The ESP32 is Espressif’s follow-up to their extraordinarily popular ESP8266 WiFi chip. It has a dual-core, 32-bit processor, WiFi, Bluetooth, ADCs, DACs, CAN, a Hall effect sensor, an Ethernet MAC, and a whole bunch of other goodies that make this chip the brains for the Internet of Everything. Everyone has been able to simply buy an ESP32 for a few months now, but the Hackaday tip line isn’t exactly overflowing with projects and products built around this wonderchip. Perhaps we need an ESP32 dev board or something.
The Hornbill is the latest crowdfunding campaign from CrowdSupply. It’s an ESP32 dev board, packed with the latest goodies, a single cell LiPo charger, and a USB to serial chip that will probably work with most operating systems. The Hornbill comes in two varieties, a breadboardable module, with a breakout board that includes an SD card slot, sensors, an RGB LED, and a bunch of prototyping space. The second version is something like an Adafruit Flora with big pads for alligator clips.

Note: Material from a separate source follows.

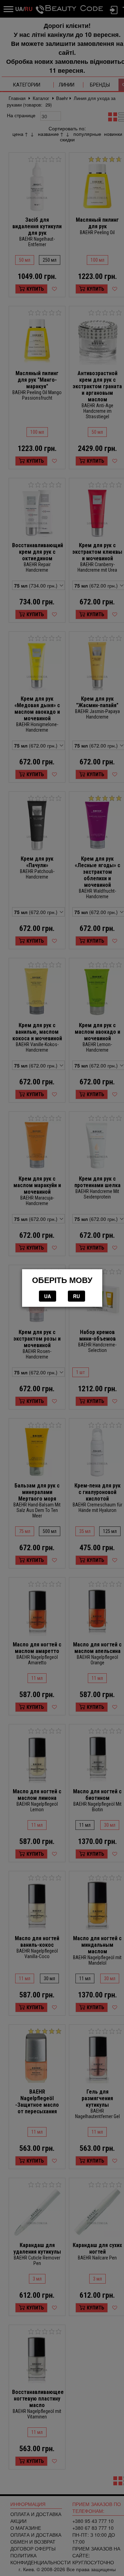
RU (76, 1296)
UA (47, 1296)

While this isn’t the first ESP32 breakout we’ve seen — Adafruit, Sparkfun, and a hundred factories in China are pumping boards with this chip out — it is a very easy and inexpensive way to get into the ESP32 ecosystem.
The latest CrowdSupply campaign is a wireless, Bluetooth oscilloscope that doesn’t make a whole lot of sense until you really think about it. Once you get it, the Aeroscope wireless oscilloscope is actually a pretty neat idea.

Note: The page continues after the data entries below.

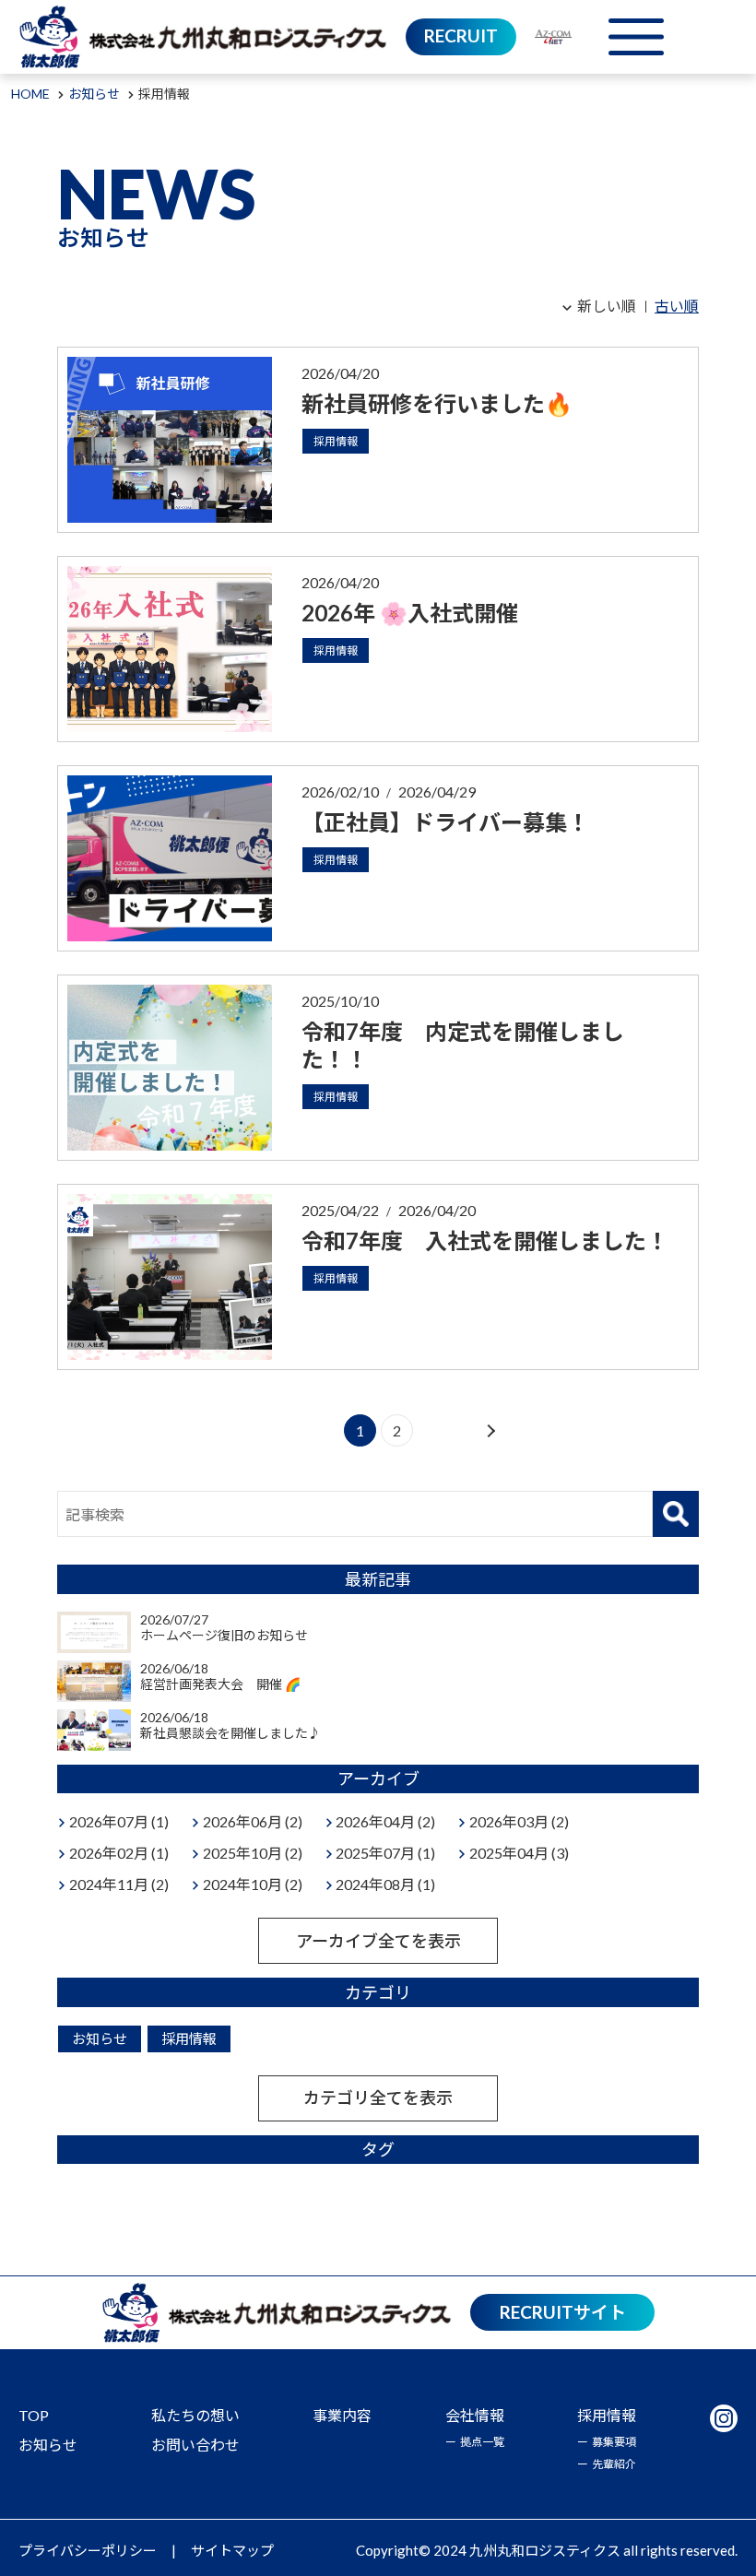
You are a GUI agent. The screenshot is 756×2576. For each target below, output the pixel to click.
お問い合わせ (195, 2444)
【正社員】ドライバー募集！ (445, 822)
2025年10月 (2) (252, 1852)
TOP (33, 2415)
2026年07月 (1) (119, 1821)
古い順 (677, 305)
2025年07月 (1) (385, 1852)
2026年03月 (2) (519, 1821)
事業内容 (342, 2415)
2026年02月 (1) (119, 1852)
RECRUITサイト (563, 2311)
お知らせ (99, 2038)
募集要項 (614, 2442)
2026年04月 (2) (385, 1821)
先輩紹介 (614, 2464)
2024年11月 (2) (119, 1884)
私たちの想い (195, 2415)
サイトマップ (232, 2550)
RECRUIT (461, 35)
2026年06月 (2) (252, 1821)
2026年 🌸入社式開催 (409, 612)
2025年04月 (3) (519, 1852)
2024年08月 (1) (385, 1884)
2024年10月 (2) (252, 1884)
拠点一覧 (482, 2442)
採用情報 (335, 441)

If the idea of battery-powered, Bluetooth-enabled test and measurement gear sounds familiar, you’re not dreaming. The Mooshimeter, also a project on CrowdSupply, is a multichannel multimeter with no buttons, no dial, and no display. You use the Mooshimeter through an app on your phone. This sounds like a dumb idea initially, but if you want to measure the current consumption of a drone, or under the hood of your car while you’re driving, it’s a really, really great idea.
The specs of the Aeroscope aren’t bad for the price. It is, of course, a one-channel scope with 20 MHz bandwidth and 100Msps. Connection to the device under test is through pokey bits or grabby bits that screw into an SMA connector, and connection to a display is over Bluetooth 4.0. You’re not getting a scope that costs as much as a car here, but you wouldn’t want to put that scope in the engine bay of your car, either.
The Aeroscope is currently on CrowdSupply for $200. Compared to the alternatives, that’s a bit more than the no-name, USB scopes. Then again, those are USB scopes, not a wireless, Bluetooth-enabled tool, and we can’t wait to see what kind of work this thing enables.
The RISC-V ISA has seen an uptick in popularity as of late — almost as if there’s a conference going on right now — thanks to the fact that this instruction set is big-O Open. This openness allows anyone to build their own software and hardware. Of course, getting your hands on a RISC-V chip has until now, been a bit difficult. You could always go over to opencores, grab some VHDL, and run a RISC-V chip on an FPGA. Last week, OnChip released the RISC-V Open-V in real, tangible silicon.
Choice is always a good thing, and now SiFive, a fabless semiconductor company, has released the HiFive1 as a crowdfunding campaign on CrowdSupply. It’s a RISC-V microcontroller, completely open source, and packaged in the ever so convenient Arduino form factor.
The heart of the HiFive1 is SiFive’s FE310 SoC, a 32-bit RISC-V core running at 320+ MHz. As far as peripherals go, the HiFive1 features 19 digital IO pins, one SPI controller, 9 PWM pins, an external 128Megabit Flash, and five volt IO. Performance-wise, the HiFive1 is significantly faster than the Intel Curie-powered Arduino 101, or the ARM Cortex M0+ powered Arduino Zero. According to the crowdfunding campaign, support for the Arduino IDE is included. A single HiFive1 is available for $59 USD.
Since this is an Open Source chip, you would expect everything about it to be available. SiFive has everything from the SDK to the RTL available on GitHub. This is an impressive development in the ecosystem of Open Hardware, and something we’re going to take a look at when these chips make it out into the world.
It doesn’t matter how many bits your password has, how proven your encryption is, or how many TrueCrypt volumes are on your computer. If someone wants data off your device, they can get it if they have physical access to your device. This is the ‘evil maid’ security scenario, named after hotel maids on the payroll of a three-letter agency. If someone has physical access to a laptop – even for an hour or two – the data on that laptop can be considered compromised. Until now, there has been no counter to this Evil Maid scenario, and for good reason. Preventing access to data even when it is in the possession of an Evil Maid is a very, very hard problem.
Today, Design Shift has released ORWL (as in George Orwell), the first computer designed with physical security in mind. This tiny disc of a computer is designed to defeat an Evil Maid through some very clever engineering on top of encryption tools we already use.